Sunday, September 30, 2007

Hall of Fame

A traveler left this book at my place, so I read it. The Woman Who watches Over the World by Linda Hogan is an autobiography and the description of a personal quest. Against high odds, the author prevails. She travels trough the four elements, drawing lessons or strength from them. The books starts out with a strong metaphor where she buys a beautiful clay female figurine, which breaks and cannot be repaired but is beautiful anyway. So we are all broken beyond repair but beautiful... here are lessons for all of us. Today she was induced in the Chickasaw Hall of Fame as a Pulitzer finalist. Well done!
Quotes:
I am just now becoming a human being, as many tribes say. And I am becoming a person old and joyous and vulnerable in new ways. Half a century is a great beginning, and still the mystery of the self is there. Like water, I rush towards a destiny, a balance, a harmony. I call it sea level.
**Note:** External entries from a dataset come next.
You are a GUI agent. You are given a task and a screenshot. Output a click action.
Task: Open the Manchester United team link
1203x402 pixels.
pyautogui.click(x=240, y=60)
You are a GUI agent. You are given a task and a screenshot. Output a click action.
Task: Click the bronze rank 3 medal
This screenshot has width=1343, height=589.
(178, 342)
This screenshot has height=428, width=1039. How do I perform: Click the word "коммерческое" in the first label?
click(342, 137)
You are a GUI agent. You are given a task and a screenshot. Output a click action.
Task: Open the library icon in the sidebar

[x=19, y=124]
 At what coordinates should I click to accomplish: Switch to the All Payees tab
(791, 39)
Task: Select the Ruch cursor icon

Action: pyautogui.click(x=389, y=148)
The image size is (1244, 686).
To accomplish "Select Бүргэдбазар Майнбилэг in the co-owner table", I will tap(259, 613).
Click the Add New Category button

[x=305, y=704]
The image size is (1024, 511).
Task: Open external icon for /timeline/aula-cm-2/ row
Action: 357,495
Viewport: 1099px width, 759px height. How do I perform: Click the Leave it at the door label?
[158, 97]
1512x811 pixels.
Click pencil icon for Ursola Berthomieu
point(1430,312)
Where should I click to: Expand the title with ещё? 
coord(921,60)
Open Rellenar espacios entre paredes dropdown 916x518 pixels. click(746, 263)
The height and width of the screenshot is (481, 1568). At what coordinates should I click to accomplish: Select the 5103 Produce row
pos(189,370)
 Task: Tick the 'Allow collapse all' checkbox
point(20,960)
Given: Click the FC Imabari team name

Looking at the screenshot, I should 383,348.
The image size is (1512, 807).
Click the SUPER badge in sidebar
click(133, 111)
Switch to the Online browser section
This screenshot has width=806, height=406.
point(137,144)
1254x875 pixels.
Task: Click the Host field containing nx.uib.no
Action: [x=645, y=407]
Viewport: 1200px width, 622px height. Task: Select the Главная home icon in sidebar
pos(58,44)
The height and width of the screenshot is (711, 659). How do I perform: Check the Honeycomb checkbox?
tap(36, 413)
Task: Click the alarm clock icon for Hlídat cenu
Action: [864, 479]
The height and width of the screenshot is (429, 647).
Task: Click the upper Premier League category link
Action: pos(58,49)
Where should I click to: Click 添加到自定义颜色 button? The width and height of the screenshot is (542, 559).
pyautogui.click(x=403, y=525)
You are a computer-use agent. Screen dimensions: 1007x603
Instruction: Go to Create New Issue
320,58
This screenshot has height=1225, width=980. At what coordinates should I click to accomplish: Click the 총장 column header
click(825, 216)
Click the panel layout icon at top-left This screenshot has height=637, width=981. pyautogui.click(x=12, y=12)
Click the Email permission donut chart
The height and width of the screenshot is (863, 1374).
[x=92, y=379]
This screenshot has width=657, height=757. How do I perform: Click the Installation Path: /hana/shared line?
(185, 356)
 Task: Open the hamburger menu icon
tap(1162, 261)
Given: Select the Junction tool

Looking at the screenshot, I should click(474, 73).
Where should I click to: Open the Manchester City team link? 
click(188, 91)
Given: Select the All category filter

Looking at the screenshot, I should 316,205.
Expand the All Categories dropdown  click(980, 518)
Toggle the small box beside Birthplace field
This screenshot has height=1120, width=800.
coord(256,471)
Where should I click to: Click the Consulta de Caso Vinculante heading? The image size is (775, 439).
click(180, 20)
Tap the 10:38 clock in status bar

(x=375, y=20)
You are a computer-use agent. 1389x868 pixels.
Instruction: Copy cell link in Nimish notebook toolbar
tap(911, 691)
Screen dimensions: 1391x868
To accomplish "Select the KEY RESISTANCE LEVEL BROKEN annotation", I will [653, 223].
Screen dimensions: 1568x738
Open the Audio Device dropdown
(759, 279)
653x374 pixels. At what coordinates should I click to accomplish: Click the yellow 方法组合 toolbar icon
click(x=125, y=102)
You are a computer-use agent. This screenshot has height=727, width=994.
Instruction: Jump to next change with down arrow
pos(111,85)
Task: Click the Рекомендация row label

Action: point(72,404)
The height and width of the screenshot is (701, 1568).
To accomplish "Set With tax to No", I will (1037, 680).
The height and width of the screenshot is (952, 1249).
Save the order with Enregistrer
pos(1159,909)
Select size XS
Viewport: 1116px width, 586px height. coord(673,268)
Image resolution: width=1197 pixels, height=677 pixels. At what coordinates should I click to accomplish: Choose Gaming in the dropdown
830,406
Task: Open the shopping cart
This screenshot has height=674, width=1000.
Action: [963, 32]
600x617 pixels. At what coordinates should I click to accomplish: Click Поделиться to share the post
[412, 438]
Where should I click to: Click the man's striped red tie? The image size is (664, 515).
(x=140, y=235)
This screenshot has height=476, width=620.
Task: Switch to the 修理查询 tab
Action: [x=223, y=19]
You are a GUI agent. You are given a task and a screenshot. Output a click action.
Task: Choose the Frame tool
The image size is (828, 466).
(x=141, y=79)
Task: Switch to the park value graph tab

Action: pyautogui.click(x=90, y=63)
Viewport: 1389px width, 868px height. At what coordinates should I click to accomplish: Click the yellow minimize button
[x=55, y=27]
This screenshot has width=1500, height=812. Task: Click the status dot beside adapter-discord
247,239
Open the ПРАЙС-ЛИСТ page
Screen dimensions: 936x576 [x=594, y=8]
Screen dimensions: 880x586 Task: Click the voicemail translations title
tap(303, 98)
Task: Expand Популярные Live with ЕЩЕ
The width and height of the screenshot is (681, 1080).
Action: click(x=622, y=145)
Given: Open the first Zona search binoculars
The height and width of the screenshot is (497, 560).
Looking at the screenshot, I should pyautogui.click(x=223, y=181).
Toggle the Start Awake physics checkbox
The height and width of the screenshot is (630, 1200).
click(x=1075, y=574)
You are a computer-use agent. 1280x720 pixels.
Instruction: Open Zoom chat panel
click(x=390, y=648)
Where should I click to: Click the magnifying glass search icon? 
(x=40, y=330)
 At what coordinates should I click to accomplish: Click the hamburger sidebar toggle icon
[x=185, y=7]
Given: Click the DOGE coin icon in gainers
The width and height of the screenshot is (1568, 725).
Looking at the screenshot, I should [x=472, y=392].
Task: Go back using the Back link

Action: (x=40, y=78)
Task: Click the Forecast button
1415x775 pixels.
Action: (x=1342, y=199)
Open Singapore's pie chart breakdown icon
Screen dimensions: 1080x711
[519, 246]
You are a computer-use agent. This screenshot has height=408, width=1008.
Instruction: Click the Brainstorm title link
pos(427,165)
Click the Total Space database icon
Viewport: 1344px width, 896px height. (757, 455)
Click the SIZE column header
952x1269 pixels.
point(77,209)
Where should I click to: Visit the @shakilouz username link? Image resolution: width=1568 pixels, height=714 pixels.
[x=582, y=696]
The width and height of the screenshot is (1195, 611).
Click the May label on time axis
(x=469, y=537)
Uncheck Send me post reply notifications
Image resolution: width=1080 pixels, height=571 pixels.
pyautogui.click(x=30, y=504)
The walls of the ship, the keel and bow, were not as overwhelming as life on land. Even the men whose looks I admired were too fine to flirt with a girl my age, and that, too, was a relief, although as I look backward now from so many years later, I know I would have offered myself to them, thinking it was love.
As a child I became like my mother, with my own inability to speak. And yet, ironically, I became a woman who uses words for a living, who has a need to create beauty, for remaking the world, a part of it, a corner, like a woven web just repaired with a new line of silk.
But I do know that for us, to open our eyes, so see with our inner fire and light, is what saves us. Even if it makes us vulnerable. Opening the eyes is the job of storytellers, witnesses, and the keepers of accounts. The stories we know and tell are reservoirs of light and fire that brighten and illuminate the darkness of human night, the unseen.